Os museus e instituições terão seus horários de funcionamento normais no mês de janeiro. Que tal aproveitar grandes exposições enquanto a capital está vazia? Selecionamos as de grande sucesso em 2015, e que estão em últimas semanas em cartaz! Boa visita.

FRIDA KAHLO: CONEXÕES ENTRE MULHERES SURREALISTAS NO MÉXICO
ARTISTAS: FRIDA KAHLO, ALICE RAHON, REMEDIOS VARO, ENTRE OUTRAS
CURADORIA: TERESA ARCQ
ATÉ 10/1
INSTITUTO TOMIE OHTAKE

Com curadoria da pesquisadora Teresa Arcq, "Frida Kahlo: conexões entre mulheres surrealistas no México", com cerca de 100 obras de 16 artistas, revela a forma como uma intricada rede, com inúmeras personagens, se formou tendo como eixo a figura de Frida Kahlo.

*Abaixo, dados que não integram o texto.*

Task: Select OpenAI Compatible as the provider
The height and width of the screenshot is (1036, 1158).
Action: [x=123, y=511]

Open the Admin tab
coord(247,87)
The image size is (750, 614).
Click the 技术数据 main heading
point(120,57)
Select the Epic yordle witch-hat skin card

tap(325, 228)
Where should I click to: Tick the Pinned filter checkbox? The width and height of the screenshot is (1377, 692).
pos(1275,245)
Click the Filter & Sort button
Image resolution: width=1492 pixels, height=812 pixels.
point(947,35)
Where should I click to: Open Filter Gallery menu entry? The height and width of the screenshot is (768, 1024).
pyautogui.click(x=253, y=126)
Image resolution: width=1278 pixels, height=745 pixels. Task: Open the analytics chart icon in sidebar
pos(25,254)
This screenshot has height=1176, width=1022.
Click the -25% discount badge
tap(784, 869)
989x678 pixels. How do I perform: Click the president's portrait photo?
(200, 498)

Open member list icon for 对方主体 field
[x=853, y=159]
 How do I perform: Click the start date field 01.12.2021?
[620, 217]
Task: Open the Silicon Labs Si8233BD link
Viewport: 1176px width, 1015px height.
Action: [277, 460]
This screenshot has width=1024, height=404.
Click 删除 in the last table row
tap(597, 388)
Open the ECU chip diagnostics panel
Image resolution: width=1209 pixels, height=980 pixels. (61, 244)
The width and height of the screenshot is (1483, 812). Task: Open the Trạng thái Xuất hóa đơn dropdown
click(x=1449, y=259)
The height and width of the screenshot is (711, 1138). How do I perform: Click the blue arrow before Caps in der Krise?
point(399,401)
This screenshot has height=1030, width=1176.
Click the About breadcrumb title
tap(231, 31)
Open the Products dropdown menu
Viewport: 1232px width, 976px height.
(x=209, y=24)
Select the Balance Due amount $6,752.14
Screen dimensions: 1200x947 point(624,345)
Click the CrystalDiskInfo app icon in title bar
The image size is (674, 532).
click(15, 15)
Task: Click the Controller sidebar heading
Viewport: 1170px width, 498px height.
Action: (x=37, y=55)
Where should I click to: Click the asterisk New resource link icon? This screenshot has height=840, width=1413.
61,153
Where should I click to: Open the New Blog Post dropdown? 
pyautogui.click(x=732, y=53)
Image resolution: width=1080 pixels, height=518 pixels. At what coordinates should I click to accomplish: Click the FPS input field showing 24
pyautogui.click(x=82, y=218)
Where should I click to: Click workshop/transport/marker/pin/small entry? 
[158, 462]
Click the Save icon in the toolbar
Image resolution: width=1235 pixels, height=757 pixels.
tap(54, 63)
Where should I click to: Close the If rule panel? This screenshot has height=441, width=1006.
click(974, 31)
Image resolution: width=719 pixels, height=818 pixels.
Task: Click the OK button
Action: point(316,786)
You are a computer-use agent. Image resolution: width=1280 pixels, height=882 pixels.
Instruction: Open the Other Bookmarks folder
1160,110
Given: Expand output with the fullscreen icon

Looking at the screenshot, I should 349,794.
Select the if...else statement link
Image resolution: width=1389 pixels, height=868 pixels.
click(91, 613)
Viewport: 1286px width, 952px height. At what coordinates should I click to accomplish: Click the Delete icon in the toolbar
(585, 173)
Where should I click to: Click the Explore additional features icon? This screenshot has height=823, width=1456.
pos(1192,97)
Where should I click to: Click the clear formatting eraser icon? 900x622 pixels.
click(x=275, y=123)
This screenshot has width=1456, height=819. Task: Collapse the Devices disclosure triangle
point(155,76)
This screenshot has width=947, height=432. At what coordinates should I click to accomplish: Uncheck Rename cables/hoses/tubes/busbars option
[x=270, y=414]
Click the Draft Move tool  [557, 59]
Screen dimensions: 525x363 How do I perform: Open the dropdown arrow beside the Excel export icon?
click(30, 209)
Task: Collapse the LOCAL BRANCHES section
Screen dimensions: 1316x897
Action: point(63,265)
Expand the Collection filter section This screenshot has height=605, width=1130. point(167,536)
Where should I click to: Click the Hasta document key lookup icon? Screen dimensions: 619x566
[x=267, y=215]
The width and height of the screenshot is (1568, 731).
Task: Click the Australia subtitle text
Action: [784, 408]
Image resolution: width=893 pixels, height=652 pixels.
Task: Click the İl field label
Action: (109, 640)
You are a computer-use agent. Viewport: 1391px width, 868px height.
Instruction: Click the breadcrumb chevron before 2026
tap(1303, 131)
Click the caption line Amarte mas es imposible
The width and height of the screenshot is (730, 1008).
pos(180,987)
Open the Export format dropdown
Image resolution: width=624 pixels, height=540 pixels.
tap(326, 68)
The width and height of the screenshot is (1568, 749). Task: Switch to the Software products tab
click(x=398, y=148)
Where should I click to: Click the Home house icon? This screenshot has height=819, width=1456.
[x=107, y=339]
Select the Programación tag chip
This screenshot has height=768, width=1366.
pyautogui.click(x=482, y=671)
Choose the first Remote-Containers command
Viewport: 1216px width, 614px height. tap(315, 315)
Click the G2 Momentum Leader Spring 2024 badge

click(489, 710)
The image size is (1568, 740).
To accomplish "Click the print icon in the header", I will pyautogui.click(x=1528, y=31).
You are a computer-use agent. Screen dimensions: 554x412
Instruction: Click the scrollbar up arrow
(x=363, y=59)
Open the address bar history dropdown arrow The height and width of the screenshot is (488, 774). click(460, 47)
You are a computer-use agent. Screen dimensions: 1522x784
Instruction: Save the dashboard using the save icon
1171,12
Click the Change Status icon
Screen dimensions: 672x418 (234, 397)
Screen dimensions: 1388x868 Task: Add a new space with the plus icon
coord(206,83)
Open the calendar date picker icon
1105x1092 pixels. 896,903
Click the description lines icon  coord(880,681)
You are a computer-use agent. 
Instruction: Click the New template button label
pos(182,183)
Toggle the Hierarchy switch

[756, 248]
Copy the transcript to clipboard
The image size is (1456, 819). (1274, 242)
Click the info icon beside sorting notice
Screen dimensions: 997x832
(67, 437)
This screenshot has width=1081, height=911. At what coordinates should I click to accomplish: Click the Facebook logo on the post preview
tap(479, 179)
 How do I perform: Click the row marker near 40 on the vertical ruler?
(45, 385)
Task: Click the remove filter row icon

O recorte focaliza especialmente artistas mulheres nascidas ou radicadas no México, protagonistas, ao lado de Kahlo, de potentes produções, como Maria Izquierdo, Remedios Varo e Leonora Carrington. Durante toda a sua vida, Frida Kahlo pintou apenas 143 telas. Nesta exposição, num caso raro e inédito no Brasil, estão reunidas 20 delas, além de 13 obras sobre papel - nove desenhos, duas colagens e duas litografias -, proporcionando ao público brasileiro amplo panorama de seu pensamento plástico. A sua presença vigorosa perpassa ainda a exposição pelas obras de outras artistas participantes, que retrataram a sua figura icônica.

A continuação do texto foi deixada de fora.